Goal of the exercise:
If a line in the following entries holds the string "sidebar", include it in the tally. State the total and nothing further.

Data excerpts:
▬▬▬▬▬▬
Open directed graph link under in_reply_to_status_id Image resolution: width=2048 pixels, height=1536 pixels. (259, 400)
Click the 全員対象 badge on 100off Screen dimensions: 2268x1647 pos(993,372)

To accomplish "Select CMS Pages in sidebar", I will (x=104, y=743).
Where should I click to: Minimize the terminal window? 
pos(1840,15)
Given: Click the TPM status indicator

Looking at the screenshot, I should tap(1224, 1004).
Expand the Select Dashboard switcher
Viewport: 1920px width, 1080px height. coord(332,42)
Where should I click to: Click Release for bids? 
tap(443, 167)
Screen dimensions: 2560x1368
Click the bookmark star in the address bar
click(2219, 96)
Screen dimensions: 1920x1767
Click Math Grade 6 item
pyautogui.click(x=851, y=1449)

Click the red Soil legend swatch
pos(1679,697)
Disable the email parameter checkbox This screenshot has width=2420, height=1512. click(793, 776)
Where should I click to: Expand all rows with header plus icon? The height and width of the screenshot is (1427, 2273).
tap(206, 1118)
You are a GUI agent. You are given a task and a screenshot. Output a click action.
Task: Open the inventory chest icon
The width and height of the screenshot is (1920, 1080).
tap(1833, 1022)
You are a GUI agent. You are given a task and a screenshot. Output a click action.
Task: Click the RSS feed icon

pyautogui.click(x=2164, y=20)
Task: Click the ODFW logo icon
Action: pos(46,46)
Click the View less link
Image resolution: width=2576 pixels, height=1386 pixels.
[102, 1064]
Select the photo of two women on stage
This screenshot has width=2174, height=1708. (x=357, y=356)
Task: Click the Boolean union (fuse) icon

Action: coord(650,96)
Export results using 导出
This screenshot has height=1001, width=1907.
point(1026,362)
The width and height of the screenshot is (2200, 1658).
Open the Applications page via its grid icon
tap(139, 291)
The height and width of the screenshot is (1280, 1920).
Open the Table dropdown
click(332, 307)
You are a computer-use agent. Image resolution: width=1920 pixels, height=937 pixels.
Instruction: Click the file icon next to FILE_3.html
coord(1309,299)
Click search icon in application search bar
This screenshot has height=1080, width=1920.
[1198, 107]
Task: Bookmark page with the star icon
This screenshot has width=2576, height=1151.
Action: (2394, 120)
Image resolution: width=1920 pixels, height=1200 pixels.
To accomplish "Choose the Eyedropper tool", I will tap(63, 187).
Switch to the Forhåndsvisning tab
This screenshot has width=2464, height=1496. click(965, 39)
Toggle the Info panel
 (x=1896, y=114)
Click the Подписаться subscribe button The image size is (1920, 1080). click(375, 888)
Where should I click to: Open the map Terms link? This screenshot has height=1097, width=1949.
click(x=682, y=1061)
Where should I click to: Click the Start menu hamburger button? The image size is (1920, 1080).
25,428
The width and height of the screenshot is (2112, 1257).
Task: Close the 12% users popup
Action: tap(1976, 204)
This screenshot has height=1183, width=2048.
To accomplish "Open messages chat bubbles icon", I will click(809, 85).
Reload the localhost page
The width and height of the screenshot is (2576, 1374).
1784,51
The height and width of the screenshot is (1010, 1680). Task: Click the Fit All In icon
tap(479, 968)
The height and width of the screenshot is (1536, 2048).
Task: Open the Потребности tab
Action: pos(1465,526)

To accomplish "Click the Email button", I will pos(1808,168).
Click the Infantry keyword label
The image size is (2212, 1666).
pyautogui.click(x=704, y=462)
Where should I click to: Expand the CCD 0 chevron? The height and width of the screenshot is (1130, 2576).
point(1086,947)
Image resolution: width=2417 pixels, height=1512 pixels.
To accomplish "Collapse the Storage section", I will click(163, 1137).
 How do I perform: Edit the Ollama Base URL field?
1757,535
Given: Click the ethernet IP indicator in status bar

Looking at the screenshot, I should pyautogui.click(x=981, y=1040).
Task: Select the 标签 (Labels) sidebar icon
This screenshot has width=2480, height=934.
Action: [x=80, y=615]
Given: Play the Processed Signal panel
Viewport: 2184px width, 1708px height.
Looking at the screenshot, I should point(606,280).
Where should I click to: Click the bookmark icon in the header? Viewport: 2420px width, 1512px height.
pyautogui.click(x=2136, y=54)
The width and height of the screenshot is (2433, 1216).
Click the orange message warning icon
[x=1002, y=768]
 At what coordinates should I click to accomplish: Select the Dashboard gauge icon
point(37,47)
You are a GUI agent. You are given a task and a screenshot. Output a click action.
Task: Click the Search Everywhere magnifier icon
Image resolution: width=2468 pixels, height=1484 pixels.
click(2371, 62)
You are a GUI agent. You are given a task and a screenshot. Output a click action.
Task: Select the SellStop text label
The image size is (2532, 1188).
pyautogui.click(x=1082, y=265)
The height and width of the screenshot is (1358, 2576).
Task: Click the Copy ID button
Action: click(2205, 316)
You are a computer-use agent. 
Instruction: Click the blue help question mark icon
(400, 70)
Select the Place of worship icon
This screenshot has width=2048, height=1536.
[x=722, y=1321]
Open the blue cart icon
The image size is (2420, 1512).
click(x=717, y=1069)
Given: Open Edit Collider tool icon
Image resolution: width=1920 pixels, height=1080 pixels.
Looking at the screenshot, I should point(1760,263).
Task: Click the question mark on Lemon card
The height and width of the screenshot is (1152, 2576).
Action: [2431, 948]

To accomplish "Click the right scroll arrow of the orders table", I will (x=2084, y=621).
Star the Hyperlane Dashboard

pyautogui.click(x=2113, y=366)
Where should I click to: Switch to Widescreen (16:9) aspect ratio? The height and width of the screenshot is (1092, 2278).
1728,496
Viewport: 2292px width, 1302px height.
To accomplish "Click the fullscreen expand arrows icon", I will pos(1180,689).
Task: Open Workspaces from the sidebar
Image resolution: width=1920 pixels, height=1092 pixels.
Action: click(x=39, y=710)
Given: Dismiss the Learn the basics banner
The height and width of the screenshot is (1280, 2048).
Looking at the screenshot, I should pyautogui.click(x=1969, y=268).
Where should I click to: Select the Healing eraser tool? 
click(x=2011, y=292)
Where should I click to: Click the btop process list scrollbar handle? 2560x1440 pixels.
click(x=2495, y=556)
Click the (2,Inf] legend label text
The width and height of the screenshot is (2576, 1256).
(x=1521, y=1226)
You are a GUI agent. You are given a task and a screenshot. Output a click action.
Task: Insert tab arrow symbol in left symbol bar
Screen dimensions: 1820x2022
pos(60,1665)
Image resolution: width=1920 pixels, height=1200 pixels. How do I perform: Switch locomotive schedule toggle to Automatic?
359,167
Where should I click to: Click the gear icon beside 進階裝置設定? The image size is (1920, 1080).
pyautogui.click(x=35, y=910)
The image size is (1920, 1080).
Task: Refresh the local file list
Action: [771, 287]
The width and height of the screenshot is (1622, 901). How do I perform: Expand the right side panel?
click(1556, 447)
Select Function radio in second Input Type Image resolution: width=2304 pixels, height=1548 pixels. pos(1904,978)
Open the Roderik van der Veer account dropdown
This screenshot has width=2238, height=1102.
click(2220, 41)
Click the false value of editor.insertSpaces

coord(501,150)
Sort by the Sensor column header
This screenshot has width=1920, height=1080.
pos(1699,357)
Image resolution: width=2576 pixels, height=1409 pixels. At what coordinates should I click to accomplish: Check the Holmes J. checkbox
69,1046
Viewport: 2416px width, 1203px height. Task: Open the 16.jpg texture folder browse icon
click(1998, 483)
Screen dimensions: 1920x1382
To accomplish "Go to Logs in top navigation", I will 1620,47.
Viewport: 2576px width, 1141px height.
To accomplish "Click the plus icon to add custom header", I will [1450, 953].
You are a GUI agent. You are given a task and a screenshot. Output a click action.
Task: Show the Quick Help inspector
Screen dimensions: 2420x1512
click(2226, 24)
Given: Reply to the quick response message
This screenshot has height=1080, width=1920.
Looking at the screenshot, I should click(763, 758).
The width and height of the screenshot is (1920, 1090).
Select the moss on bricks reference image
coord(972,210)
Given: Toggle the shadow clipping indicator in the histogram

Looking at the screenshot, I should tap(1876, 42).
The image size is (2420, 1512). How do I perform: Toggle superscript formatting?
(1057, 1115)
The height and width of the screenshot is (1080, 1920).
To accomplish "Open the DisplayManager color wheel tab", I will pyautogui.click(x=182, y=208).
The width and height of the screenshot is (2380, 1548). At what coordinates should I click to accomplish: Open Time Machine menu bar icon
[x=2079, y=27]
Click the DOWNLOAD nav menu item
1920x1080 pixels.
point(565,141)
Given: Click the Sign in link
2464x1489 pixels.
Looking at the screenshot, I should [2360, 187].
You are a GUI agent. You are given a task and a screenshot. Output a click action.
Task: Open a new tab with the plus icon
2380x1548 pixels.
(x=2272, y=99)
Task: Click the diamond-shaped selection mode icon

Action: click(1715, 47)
▬▬▬▬▬▬
Solution:
3